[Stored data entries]
↓↓↓

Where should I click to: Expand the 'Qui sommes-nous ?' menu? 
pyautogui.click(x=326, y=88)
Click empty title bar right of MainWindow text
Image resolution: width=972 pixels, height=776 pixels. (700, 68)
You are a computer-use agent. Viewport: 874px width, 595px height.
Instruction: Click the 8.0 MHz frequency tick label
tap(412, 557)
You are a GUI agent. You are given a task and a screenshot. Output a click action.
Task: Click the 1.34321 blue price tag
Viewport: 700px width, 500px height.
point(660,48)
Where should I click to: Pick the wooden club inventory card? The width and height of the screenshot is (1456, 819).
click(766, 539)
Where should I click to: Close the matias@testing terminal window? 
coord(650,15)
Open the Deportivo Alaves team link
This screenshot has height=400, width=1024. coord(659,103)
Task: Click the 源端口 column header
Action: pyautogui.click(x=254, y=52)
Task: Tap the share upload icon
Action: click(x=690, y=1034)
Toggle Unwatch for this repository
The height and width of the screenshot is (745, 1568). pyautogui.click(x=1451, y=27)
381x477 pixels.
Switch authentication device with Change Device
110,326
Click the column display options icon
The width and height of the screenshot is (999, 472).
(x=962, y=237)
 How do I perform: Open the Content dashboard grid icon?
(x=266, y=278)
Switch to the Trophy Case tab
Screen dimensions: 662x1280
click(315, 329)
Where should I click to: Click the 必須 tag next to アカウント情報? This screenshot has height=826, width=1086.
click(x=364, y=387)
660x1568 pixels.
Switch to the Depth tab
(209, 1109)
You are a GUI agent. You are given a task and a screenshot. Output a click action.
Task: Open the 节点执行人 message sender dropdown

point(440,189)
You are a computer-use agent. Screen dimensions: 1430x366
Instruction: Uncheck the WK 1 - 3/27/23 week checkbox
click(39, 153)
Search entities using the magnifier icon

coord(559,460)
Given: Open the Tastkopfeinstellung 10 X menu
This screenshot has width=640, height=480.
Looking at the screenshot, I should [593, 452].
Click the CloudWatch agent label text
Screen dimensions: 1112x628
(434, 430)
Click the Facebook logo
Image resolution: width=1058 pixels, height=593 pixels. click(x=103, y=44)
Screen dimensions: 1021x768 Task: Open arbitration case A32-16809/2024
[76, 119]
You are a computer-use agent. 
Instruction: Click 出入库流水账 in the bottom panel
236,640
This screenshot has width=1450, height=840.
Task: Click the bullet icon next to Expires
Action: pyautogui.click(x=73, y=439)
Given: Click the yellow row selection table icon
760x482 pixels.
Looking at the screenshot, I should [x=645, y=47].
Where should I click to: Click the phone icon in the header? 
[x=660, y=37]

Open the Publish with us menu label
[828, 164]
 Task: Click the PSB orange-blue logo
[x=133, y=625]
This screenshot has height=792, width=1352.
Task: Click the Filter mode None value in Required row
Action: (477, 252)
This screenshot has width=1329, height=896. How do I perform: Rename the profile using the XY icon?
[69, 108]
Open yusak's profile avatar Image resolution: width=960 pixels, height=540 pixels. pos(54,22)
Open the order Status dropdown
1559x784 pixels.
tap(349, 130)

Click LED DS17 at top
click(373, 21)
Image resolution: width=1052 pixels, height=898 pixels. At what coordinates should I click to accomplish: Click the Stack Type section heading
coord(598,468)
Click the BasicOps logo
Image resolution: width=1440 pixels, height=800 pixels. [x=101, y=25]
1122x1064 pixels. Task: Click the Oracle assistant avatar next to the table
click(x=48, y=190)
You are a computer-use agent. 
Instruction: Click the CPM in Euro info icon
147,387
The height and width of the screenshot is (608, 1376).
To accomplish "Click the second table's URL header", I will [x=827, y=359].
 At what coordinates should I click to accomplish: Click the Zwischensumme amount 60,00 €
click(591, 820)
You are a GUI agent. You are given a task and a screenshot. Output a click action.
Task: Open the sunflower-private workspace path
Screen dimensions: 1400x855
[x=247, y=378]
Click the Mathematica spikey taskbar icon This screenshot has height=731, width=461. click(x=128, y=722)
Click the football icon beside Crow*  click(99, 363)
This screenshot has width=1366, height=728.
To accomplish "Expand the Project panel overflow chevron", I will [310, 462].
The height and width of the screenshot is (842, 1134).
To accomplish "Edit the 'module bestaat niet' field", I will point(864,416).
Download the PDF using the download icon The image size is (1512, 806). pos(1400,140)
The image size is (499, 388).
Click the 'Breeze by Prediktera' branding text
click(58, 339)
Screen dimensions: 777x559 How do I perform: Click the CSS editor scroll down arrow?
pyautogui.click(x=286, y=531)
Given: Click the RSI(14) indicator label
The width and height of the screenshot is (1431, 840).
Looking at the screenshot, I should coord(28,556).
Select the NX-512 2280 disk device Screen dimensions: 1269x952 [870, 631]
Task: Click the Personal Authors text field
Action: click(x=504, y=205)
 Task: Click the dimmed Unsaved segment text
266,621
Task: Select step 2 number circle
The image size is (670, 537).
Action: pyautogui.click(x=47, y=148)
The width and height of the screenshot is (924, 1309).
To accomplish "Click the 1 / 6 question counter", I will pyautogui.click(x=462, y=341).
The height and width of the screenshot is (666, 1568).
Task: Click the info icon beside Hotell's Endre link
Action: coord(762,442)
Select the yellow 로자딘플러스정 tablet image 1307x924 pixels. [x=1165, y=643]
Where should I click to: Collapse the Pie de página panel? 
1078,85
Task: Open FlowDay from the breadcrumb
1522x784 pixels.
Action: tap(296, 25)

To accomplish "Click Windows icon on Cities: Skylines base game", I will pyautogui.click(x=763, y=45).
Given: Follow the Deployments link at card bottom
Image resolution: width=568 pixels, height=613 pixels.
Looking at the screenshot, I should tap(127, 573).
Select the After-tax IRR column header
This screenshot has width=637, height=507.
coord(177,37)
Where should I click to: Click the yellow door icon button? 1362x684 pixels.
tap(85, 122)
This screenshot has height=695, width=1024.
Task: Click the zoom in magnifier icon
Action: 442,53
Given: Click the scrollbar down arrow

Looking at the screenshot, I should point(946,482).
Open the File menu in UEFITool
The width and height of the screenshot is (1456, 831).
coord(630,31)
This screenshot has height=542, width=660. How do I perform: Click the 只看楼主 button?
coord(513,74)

↑↑↑

(AIM): Copy out every line of the data above word for word, with nothing changed.

(FULL OUTPUT):
Where should I click to: Expand the 'Qui sommes-nous ?' menu? 
pyautogui.click(x=326, y=88)
Click empty title bar right of MainWindow text
Image resolution: width=972 pixels, height=776 pixels. (700, 68)
You are a computer-use agent. Viewport: 874px width, 595px height.
Instruction: Click the 8.0 MHz frequency tick label
tap(412, 557)
You are a GUI agent. You are given a task and a screenshot. Output a click action.
Task: Click the 1.34321 blue price tag
Viewport: 700px width, 500px height.
point(660,48)
Where should I click to: Pick the wooden club inventory card? The width and height of the screenshot is (1456, 819).
click(766, 539)
Where should I click to: Close the matias@testing terminal window? 
coord(650,15)
Open the Deportivo Alaves team link
This screenshot has height=400, width=1024. coord(659,103)
Task: Click the 源端口 column header
Action: pyautogui.click(x=254, y=52)
Task: Tap the share upload icon
Action: click(x=690, y=1034)
Toggle Unwatch for this repository
The height and width of the screenshot is (745, 1568). pyautogui.click(x=1451, y=27)
381x477 pixels.
Switch authentication device with Change Device
110,326
Click the column display options icon
The width and height of the screenshot is (999, 472).
(x=962, y=237)
 How do I perform: Open the Content dashboard grid icon?
(x=266, y=278)
Switch to the Trophy Case tab
Screen dimensions: 662x1280
click(315, 329)
Where should I click to: Click the 必須 tag next to アカウント情報? This screenshot has height=826, width=1086.
click(x=364, y=387)
660x1568 pixels.
Switch to the Depth tab
(209, 1109)
You are a GUI agent. You are given a task and a screenshot. Output a click action.
Task: Open the 节点执行人 message sender dropdown

point(440,189)
You are a computer-use agent. Screen dimensions: 1430x366
Instruction: Uncheck the WK 1 - 3/27/23 week checkbox
click(39, 153)
Search entities using the magnifier icon

coord(559,460)
Given: Open the Tastkopfeinstellung 10 X menu
This screenshot has width=640, height=480.
Looking at the screenshot, I should [593, 452].
Click the CloudWatch agent label text
Screen dimensions: 1112x628
(434, 430)
Click the Facebook logo
Image resolution: width=1058 pixels, height=593 pixels. click(x=103, y=44)
Screen dimensions: 1021x768 Task: Open arbitration case A32-16809/2024
[76, 119]
You are a computer-use agent. 
Instruction: Click 出入库流水账 in the bottom panel
236,640
This screenshot has width=1450, height=840.
Task: Click the bullet icon next to Expires
Action: pyautogui.click(x=73, y=439)
Given: Click the yellow row selection table icon
760x482 pixels.
Looking at the screenshot, I should [x=645, y=47].
Where should I click to: Click the phone icon in the header? 
[x=660, y=37]

Open the Publish with us menu label
[828, 164]
 Task: Click the PSB orange-blue logo
[x=133, y=625]
This screenshot has height=792, width=1352.
Task: Click the Filter mode None value in Required row
Action: (477, 252)
This screenshot has width=1329, height=896. How do I perform: Rename the profile using the XY icon?
[69, 108]
Open yusak's profile avatar Image resolution: width=960 pixels, height=540 pixels. pos(54,22)
Open the order Status dropdown
1559x784 pixels.
tap(349, 130)

Click LED DS17 at top
click(373, 21)
Image resolution: width=1052 pixels, height=898 pixels. At what coordinates should I click to accomplish: Click the Stack Type section heading
coord(598,468)
Click the BasicOps logo
Image resolution: width=1440 pixels, height=800 pixels. [x=101, y=25]
1122x1064 pixels. Task: Click the Oracle assistant avatar next to the table
click(x=48, y=190)
You are a computer-use agent. 
Instruction: Click the CPM in Euro info icon
147,387
The height and width of the screenshot is (608, 1376).
To accomplish "Click the second table's URL header", I will [x=827, y=359].
 At what coordinates should I click to accomplish: Click the Zwischensumme amount 60,00 €
click(591, 820)
You are a GUI agent. You are given a task and a screenshot. Output a click action.
Task: Open the sunflower-private workspace path
Screen dimensions: 1400x855
[x=247, y=378]
Click the Mathematica spikey taskbar icon This screenshot has height=731, width=461. click(x=128, y=722)
Click the football icon beside Crow*  click(99, 363)
This screenshot has width=1366, height=728.
To accomplish "Expand the Project panel overflow chevron", I will [310, 462].
The height and width of the screenshot is (842, 1134).
To accomplish "Edit the 'module bestaat niet' field", I will point(864,416).
Download the PDF using the download icon The image size is (1512, 806). pos(1400,140)
The image size is (499, 388).
Click the 'Breeze by Prediktera' branding text
click(58, 339)
Screen dimensions: 777x559 How do I perform: Click the CSS editor scroll down arrow?
pyautogui.click(x=286, y=531)
Given: Click the RSI(14) indicator label
The width and height of the screenshot is (1431, 840).
Looking at the screenshot, I should coord(28,556).
Select the NX-512 2280 disk device Screen dimensions: 1269x952 [870, 631]
Task: Click the Personal Authors text field
Action: click(x=504, y=205)
 Task: Click the dimmed Unsaved segment text
266,621
Task: Select step 2 number circle
The image size is (670, 537).
Action: pyautogui.click(x=47, y=148)
The width and height of the screenshot is (924, 1309).
To accomplish "Click the 1 / 6 question counter", I will pyautogui.click(x=462, y=341).
The height and width of the screenshot is (666, 1568).
Task: Click the info icon beside Hotell's Endre link
Action: coord(762,442)
Select the yellow 로자딘플러스정 tablet image 1307x924 pixels. [x=1165, y=643]
Where should I click to: Collapse the Pie de página panel? 
1078,85
Task: Open FlowDay from the breadcrumb
1522x784 pixels.
Action: tap(296, 25)

To accomplish "Click Windows icon on Cities: Skylines base game", I will pyautogui.click(x=763, y=45).
Given: Follow the Deployments link at card bottom
Image resolution: width=568 pixels, height=613 pixels.
Looking at the screenshot, I should tap(127, 573).
Select the After-tax IRR column header
This screenshot has width=637, height=507.
coord(177,37)
Where should I click to: Click the yellow door icon button? 1362x684 pixels.
tap(85, 122)
This screenshot has height=695, width=1024.
Task: Click the zoom in magnifier icon
Action: 442,53
Given: Click the scrollbar down arrow

Looking at the screenshot, I should point(946,482).
Open the File menu in UEFITool
The width and height of the screenshot is (1456, 831).
coord(630,31)
This screenshot has height=542, width=660. How do I perform: Click the 只看楼主 button?
coord(513,74)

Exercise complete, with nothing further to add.